→ **Problem to work on**
Produce exactly the lines from the one holding "[Back] (32, 30)" through the last line of the data below, with every picture left out.

######

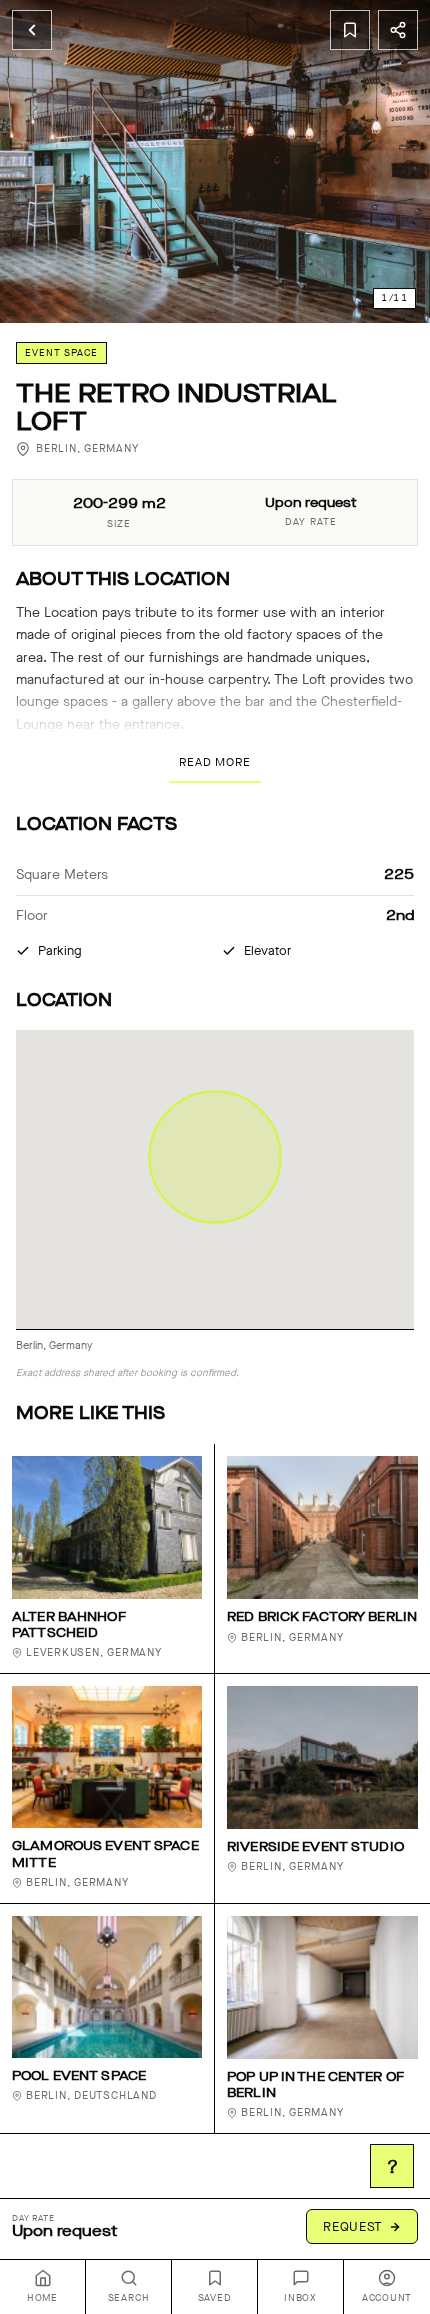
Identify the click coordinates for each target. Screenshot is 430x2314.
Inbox (300, 2298)
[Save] (350, 30)
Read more (215, 762)
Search (129, 2298)
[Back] (32, 30)
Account (387, 2298)
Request (353, 2226)
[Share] (398, 30)
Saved (215, 2298)
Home (42, 2298)
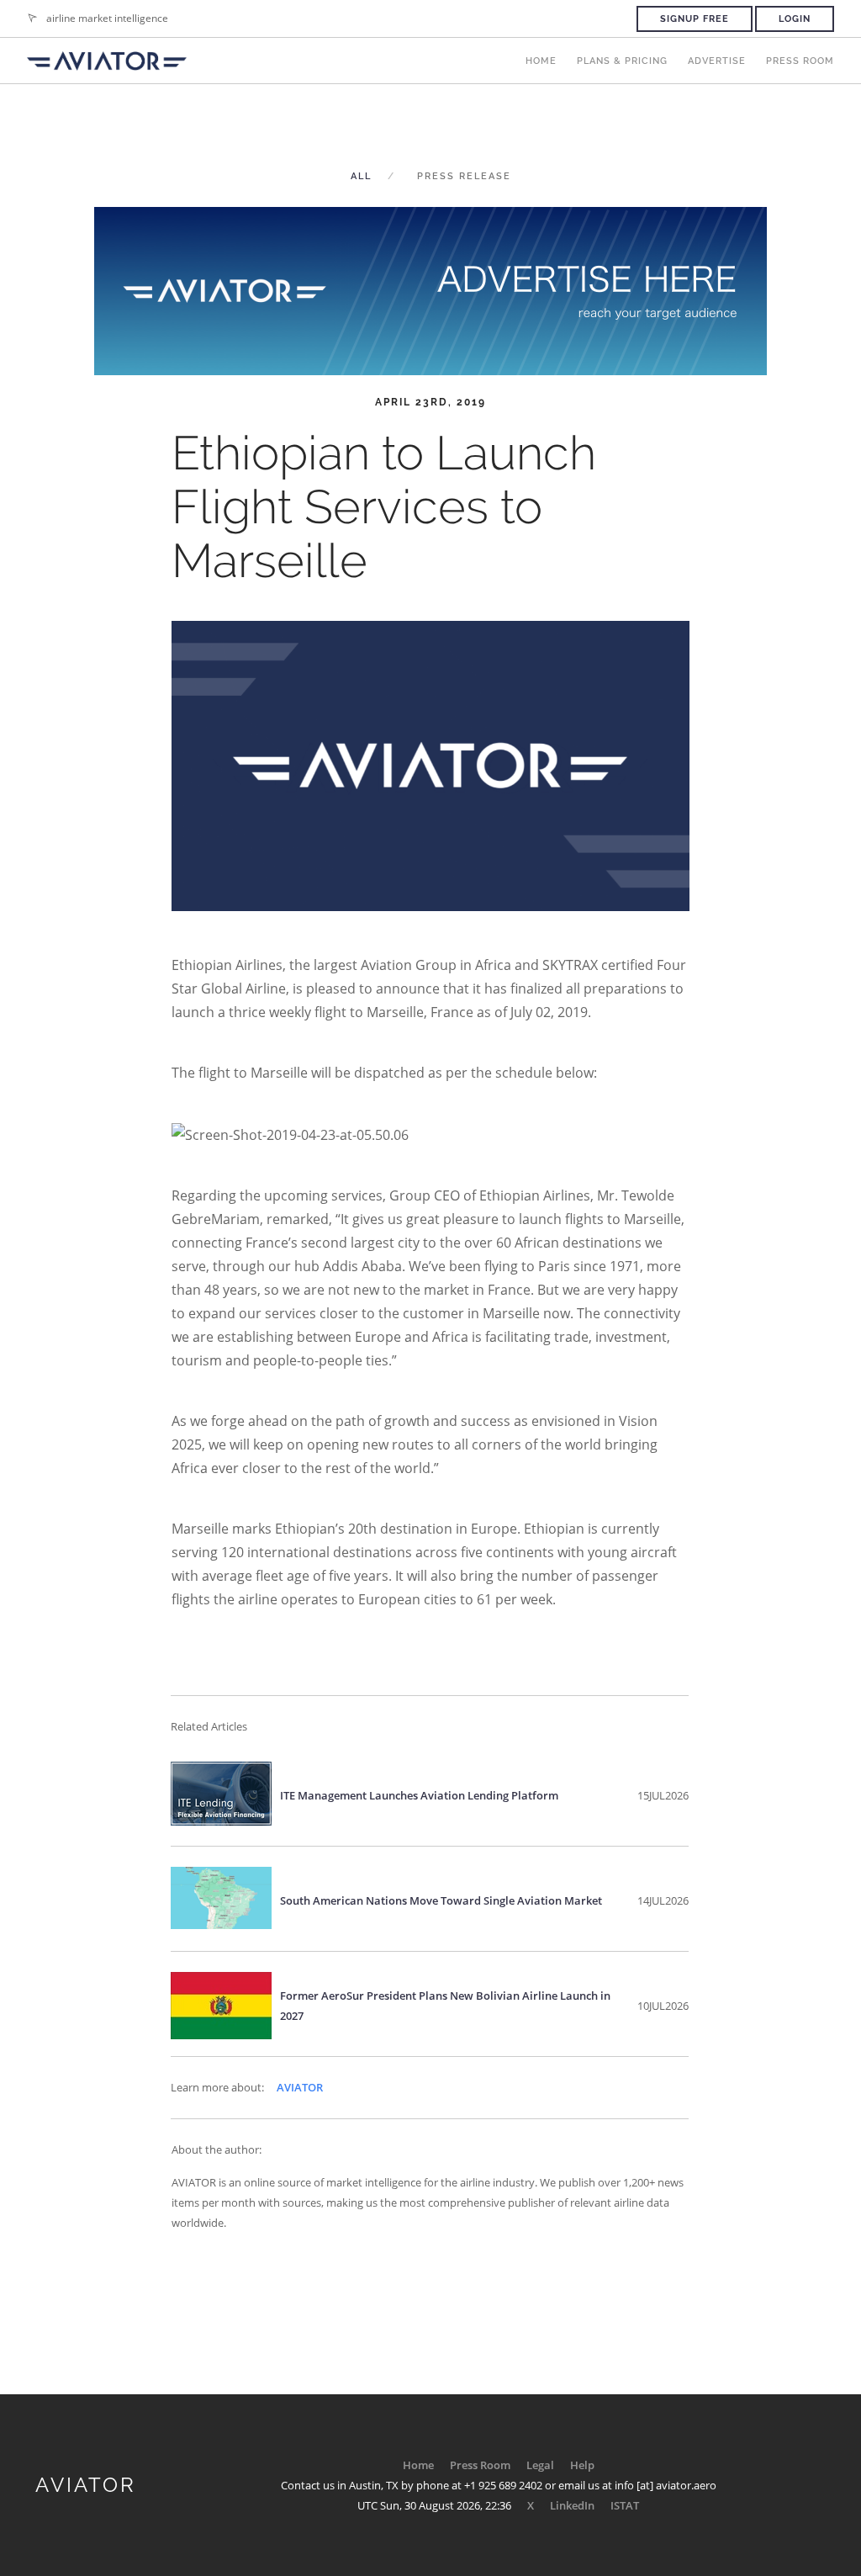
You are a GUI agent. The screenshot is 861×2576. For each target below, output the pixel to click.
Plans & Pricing (622, 61)
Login (795, 18)
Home (541, 61)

######

→ **The completed task**
[Back] (32, 30)
Account (387, 2298)
Request (353, 2226)
[Share] (398, 30)
Saved (215, 2298)
Home (42, 2298)
You are a GUI agent. The screenshot is 861×2576. For each target below, output the pixel to click.
Plans & Pricing (622, 61)
Login (795, 18)
Home (541, 61)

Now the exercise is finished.